44. Finally, the defendant argues that the failure to subsequently seek treatment at other facilities is a failure to mitigate which goes to reduce her damage award. The failure to seek in-patient treatment is completely predictable in the circumstances and is a by-product of the defendant’s humiliation and embarrassment of the plaintiff. The defendant’s actions have made it more difficult for the plaintiff to seek treatment as she no longer trusts institutional care. She is still privately seeing her family doctor for out-patient care as the doctor’s opinion verifies. Failure to seek in-patient treatment is a symptom evidencing the worsening of the plaintiff’s condition. Prior to the disclosure the plaintiff was willing to seek in-patient treatment, after she was not. In sum the severity of her anxiety and depression is worsened, she rarely leaves her darkened apartment and her quality of life is severely reduced.

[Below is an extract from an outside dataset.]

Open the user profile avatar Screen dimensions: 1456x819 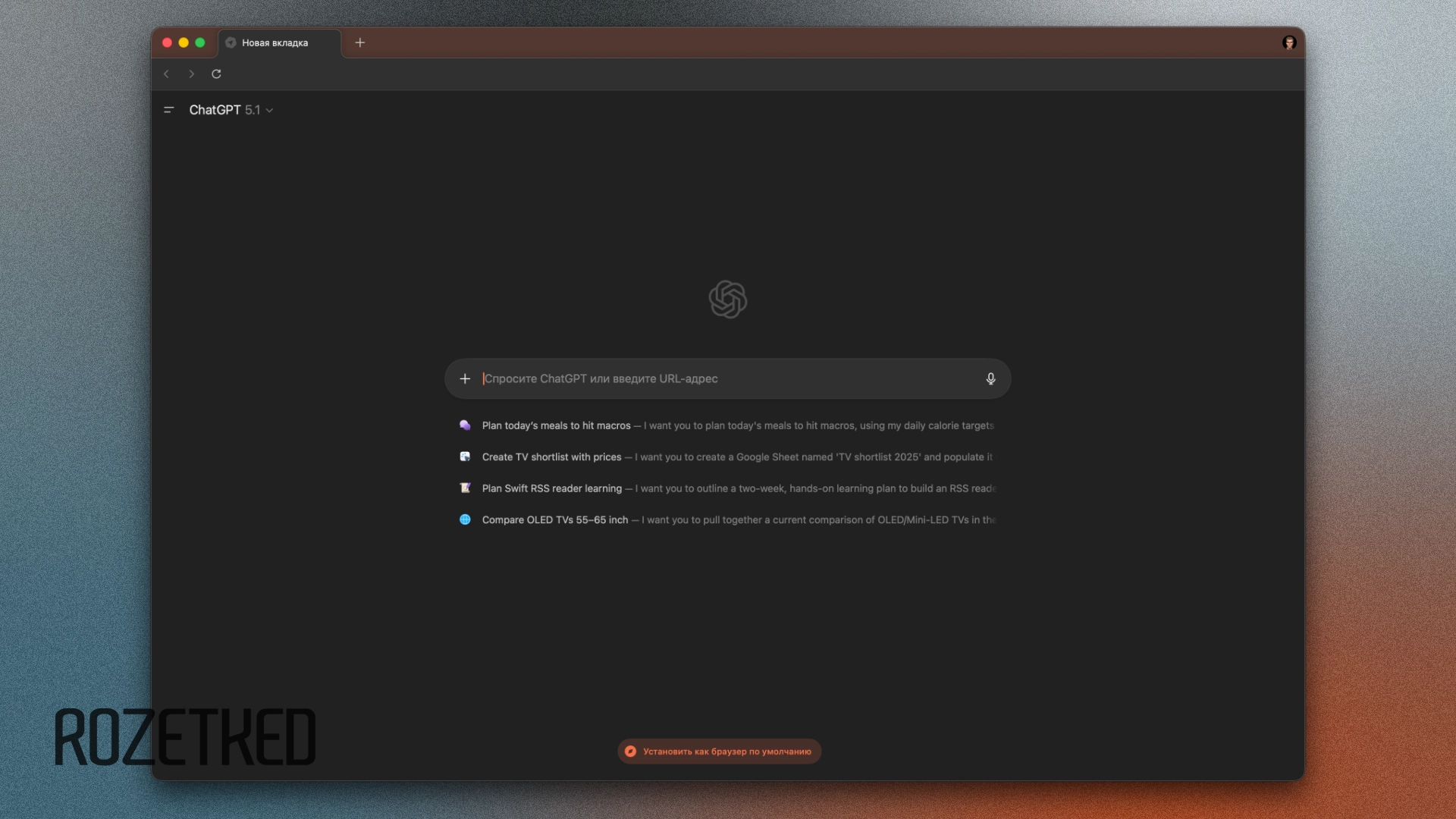(1289, 42)
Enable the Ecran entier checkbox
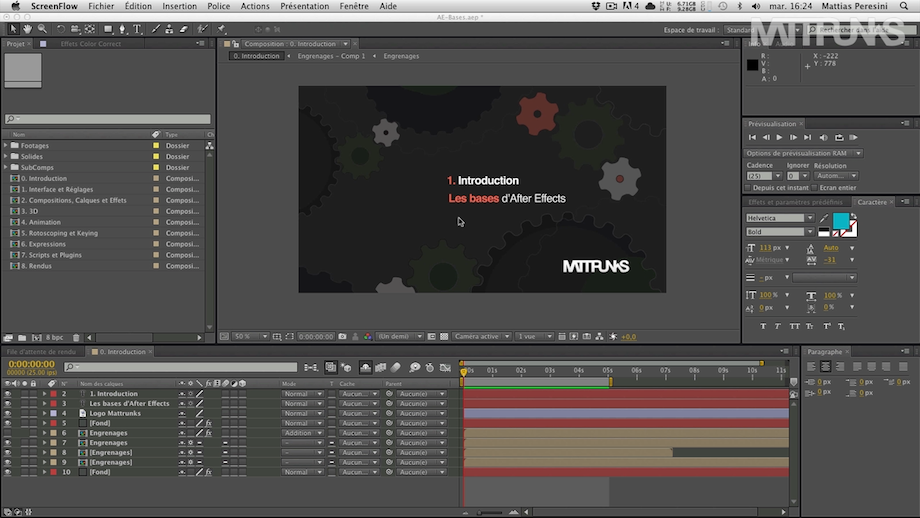The height and width of the screenshot is (518, 920). (814, 187)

45. This is not a case for nominal damages. It properly falls within the range set for non-pecuniary damages in Jones. The summary of past damage awards contained in Appendix A & B of Jones offers a context for setting damages in this case. The documented psychological harm suffered takes the damages well beyond nominal amounts for embarrassment and humiliation while the limited number of people told and the temporary manner of communication (telephone rather than internet) go to contain the award. I award $7,500 for general damages.
The Court then awarded an additional $1500 in punitive damages.